Not being in Australia, I'm not familiar with either Stan or Binge, but the idea would appear to be to get more users habituated to paying for subscriptions through YouTube. There are already paid-subscription YouTube channels out there, but not many; it seems that most creators have opted for the widest possible distribution and monetisation via ads, instead of direct monetisation via paying subscriptions in exchange for a smaller audience. Perhaps the pull of these shows will be enough to jump-start that model? Presumably the reason for launching this offering in Australia is that it will be a pilot whose results will be watched closely before rolling out in other markets (or not).

This whole approach seems a bit backward to me though. YouTube Is pretty unassailably established as the platform for video on the web; TikTok is effectively mobile-only and playing a somewhat different game.

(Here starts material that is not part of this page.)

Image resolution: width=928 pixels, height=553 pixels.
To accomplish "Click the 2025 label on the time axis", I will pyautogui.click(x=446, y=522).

What if Google exploited that position by working with ISPs? I'm resistant to paying for YouTube Premium specifically, but if you hid the same amount somewhere in my ISP bill, or made a bundle around it with something else, I'd probably cough up. ISPs that sign up could also implement local caches (presumably part-funded by Google) to improve performance for their users, maybe get better traffic data to optimise the service — without illegal preferencing, of course.

Instead of trying to jump-start a new revenue stream by getting users to pay for something they already get for free by offering a slightly nicer experience, better for YouTube to get into a channel where users are already habituated to paying for add-on services, and where the incumbents (the ISPs) are desperate to position themselves as more than undifferentiated dumb pipes. A better streaming video experience is already the most obvious reason for most households to upgrade their internet connection, so the link is already there in consumers' minds.

Susan Wojcicki, have your people call me.